LCFAs can enter cells via both passive diffusion and a protein-mediated
mechanism (for review, see Ref. 8). In the past few years a number of
putative LCFA transporter proteins have also been identified. Fatty
acid translocase, the rat homolog of human glycoprotein IV or CD36
(FAT/CD36) (9), and fatty acid transport protein (FATP) (5) are
integral membrane proteins, whereas the plasma membrane-bound fatty
acid-binding protein (FABPpm) (10) is a peripheral membrane protein.
Each of these proteins can increase LCFA uptake when expressed in
various cell lines (5, 10, 11). FABPpm and FAT/CD36 are expressed
ubiquitously among many tissues (for review, see Ref. 12), with the
notable exception that FAT/CD36 is not expressed in liver (9).
The physiologic function and regulation of these putative fatty acid
transporters remain largely unknown. A recent study has shown that FATP
mRNA and mitochondrial aspartate aminotransferase mRNA
(identical to FABPpm; see Ref. 10), but not FAT mRNA, increase in
parallel with increases in fatty acid uptake in adipocytes (9-13-fold)

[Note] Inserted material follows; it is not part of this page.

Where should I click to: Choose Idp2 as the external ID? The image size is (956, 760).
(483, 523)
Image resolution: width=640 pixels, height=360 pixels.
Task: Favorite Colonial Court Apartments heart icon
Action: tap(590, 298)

in Zucker rats with genetic obesity (fa/fa) or
non-insulin-dependent diabetes mellitus (ZDF) (13). But no
changes in fatty acid uptake were observed in hepatocytes in these
animals (13). We have shown recently that chronic muscle contraction (7 days) results in the overexpression of FAT/CD36 along with a
concomitant increase in LCFA uptake into giant sarcolemmal vesicles
(14). In addition, in transgenic mice that overexpress FAT/CD36, LCFA
oxidation is increased (15). These studies (13-15) indicate that fatty
acid uptake is a physiologically regulatable process involving
tissue-specific and LCFA transporter-specific responses.
Whether LCFA uptake can also be regulated acutely (i.e.
within minutes) by LCFA transport proteins is not known. However, this
can be examined in skeletal muscle. LCFAs are a key oxidizable substrate for skeletal muscle (see Ref. 7), and because of its mass
(40% of body weight) and highly variable metabolic rate, skeletal
muscle is a principal site for the removal of LCFAs from the
circulation. Moreover, LCFA uptake and metabolism can be increased rapidly in contracting muscle (16, 17). This is unlikely to be caused
by an increased rate of diffusion because the LCFA gradient across the
plasma membrane is very high, even in resting muscles (18). It would
seem therefore that a rapid increase in LCFA uptake may be mediated, in
an unknown manner, by one or more of the LCFA transporters.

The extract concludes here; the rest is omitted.